Potenti milizie senza scrupoli, legate ai trafficanti di esseri umani sembrerebbero allo sbando e sarebbero loro i registi del caos che regna a Tripoli. Lo riporta Valentino Di Giacomo su Il Messaggero che spiega, da oltre un anno gli accordi tra l’Italia e il governo libico hanno consentito una drastica riduzione delle partenze di migranti dai porti del Paese nordafricano e, soprattutto, intaccato notevolmente i guadagni di quei clan che hanno all’attivo consolidati collegamenti transnazionali.

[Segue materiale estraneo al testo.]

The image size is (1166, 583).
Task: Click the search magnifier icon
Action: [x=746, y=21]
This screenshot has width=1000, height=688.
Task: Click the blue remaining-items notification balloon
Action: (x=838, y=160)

Un tema che è stato affrontato anche nell’incontro tra il ministro degli Esteri, Moavero Milanesi, nel corso della visita a Bengasi con il generale Haftar. I trafficanti nel corso del tempo hanno creato un’economia che fino allo scorso anno era divenuta una delle voci più importanti del prodotto interno. Si tratta di bande armate, con elevata disponibilità economica grazie agli affari d’oro messi in piedi con le tratte. “Sarebbe ingenuo – spiegano fonti del governo libico – non considerare che queste organizzazioni possano entrare in gioco nel processo politico in corso e, ovviamente, faranno di tutto per ostacolare il percorso che lentamente ha cercato di portare il Paese a una stabilizzazione”.
Su questo aspetto pesa anche l’assenza da Tripoli dell’ambasciatore Perrone, l’uomo che da quando l’Italia ha aperto la propria sede diplomatica in Libia è riuscito a raggiungere accordi che hanno consentito il blocco delle partenze di migranti. Per evitare che la situazione degenerasse ulteriormente il governo libico si è affrettato due giorni fa a pagare gli stipendi agli uomini della propria guardia costiera fermi da luglio. Una mossa necessaria per evitare la corruzione tra i clan dei trafficanti e i marinai libici.
Per sostenere Serraj, ieri l’Ue ha stanziato altri 50 milioni per aiuti e infrastrutture destinati a 24 municipalità. Denaro – come ha spiegato il viceministro degli Esteri, Emanuela Del Re – che sarà gestito per gran parte dall’Agenzia italiana di cooperazione. Spiegano dal governo libico: «Bisogna dare alla popolazione dei segnali di miglioramento nella vita di tutti i giorni».
Il punto è che la stabilizzazione fa paura ai clan che hanno guadagnato nell’illegalità ed ora puntano a sedersi anche loro al tavolo dei negoziati, quello del prossimo novembre in Italia.